* Your assignment
Within the data below, copy each line where the string "icon" is found.

#### Data excerpts

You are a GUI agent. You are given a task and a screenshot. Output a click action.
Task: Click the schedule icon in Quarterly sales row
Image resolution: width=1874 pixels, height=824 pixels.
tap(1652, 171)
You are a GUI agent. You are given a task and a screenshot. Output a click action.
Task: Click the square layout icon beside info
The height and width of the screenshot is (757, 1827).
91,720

########
#### Data excerpts

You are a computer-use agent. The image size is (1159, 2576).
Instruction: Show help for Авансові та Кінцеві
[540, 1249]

########

* Reply to the exercise
Task: Click the schedule icon in Quarterly sales row
Task: Click the square layout icon beside info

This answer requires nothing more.